### BRIEF
Pull out every line of the records below that contains the string "height", treating uppercase and lowercase letters as different.

### ENTRIES PROVIDED
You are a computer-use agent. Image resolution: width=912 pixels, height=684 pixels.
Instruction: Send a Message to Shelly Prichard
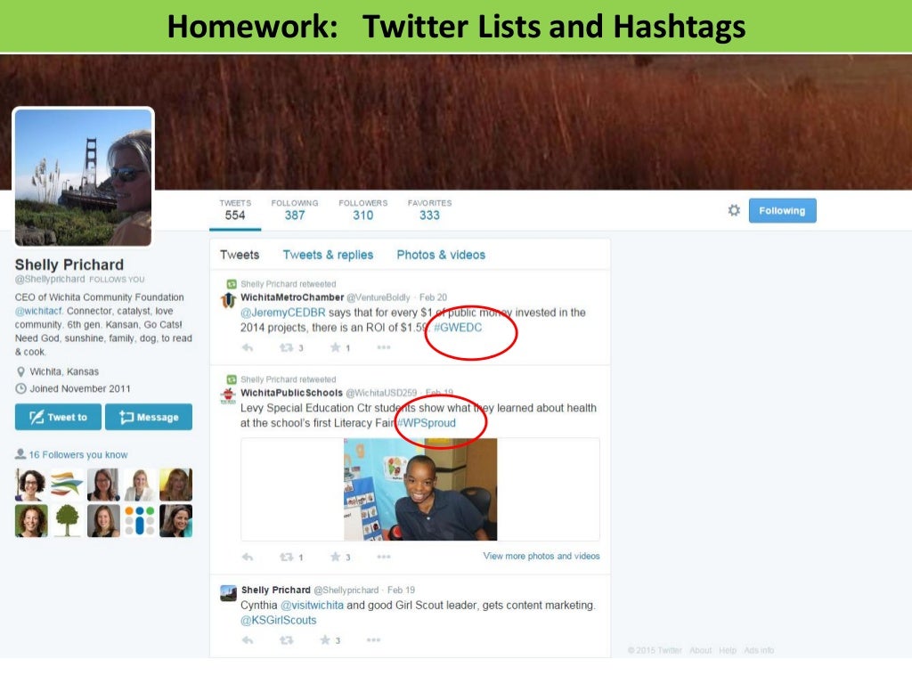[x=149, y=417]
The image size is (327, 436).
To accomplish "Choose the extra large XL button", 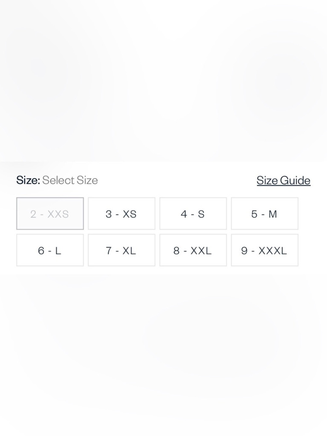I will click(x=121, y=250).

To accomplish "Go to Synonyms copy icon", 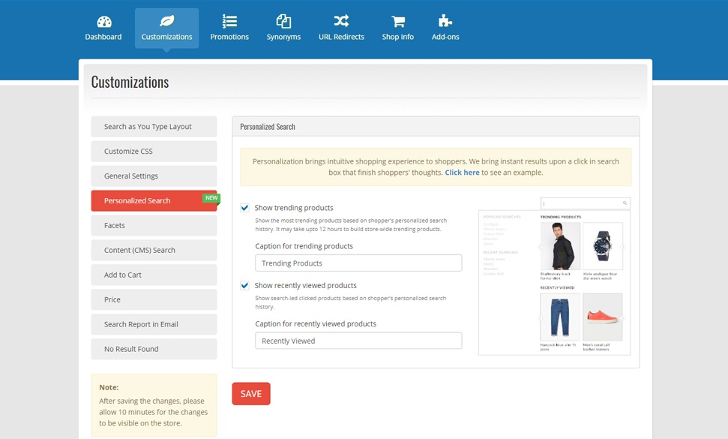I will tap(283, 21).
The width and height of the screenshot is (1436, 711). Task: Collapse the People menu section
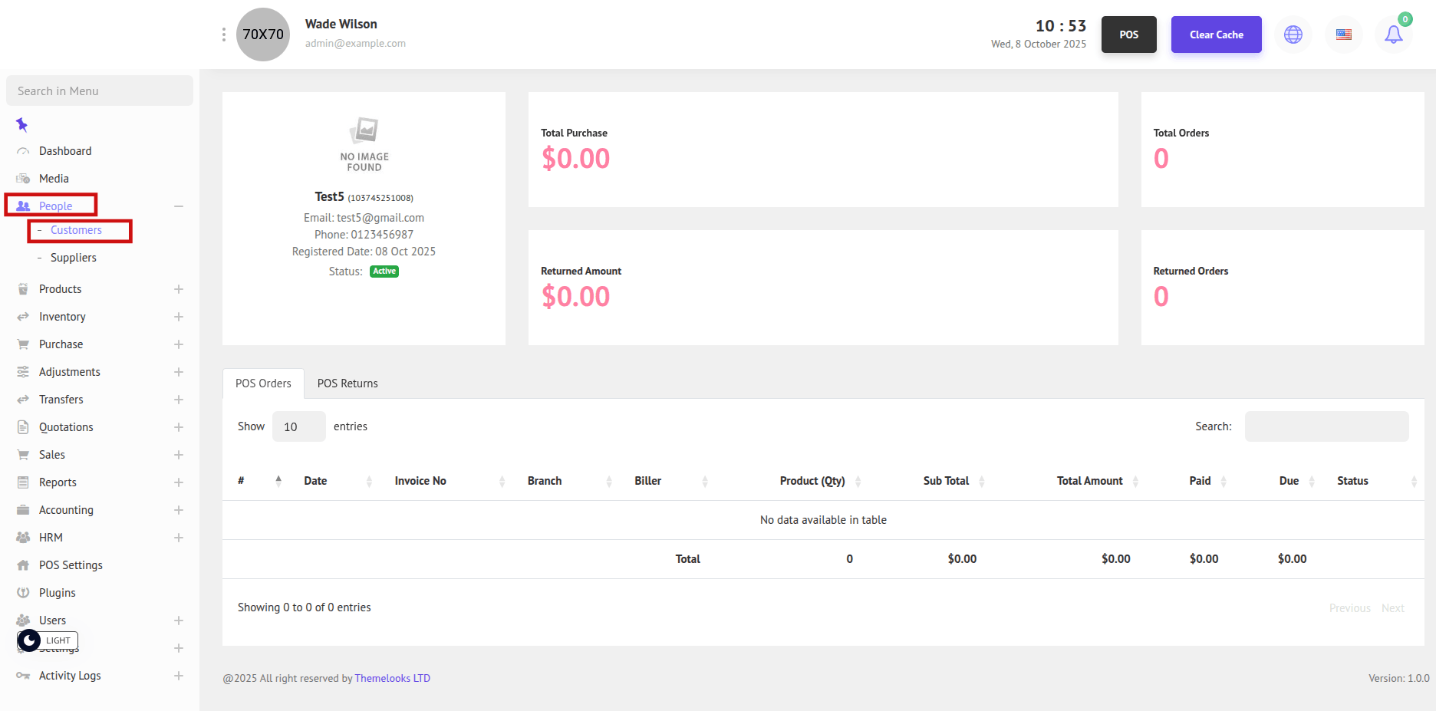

### RIGHT ANSWER
You are a computer-use agent. Image resolution: width=912 pixels, height=684 pixels.
The width and height of the screenshot is (1436, 711). Task: Collapse the People menu section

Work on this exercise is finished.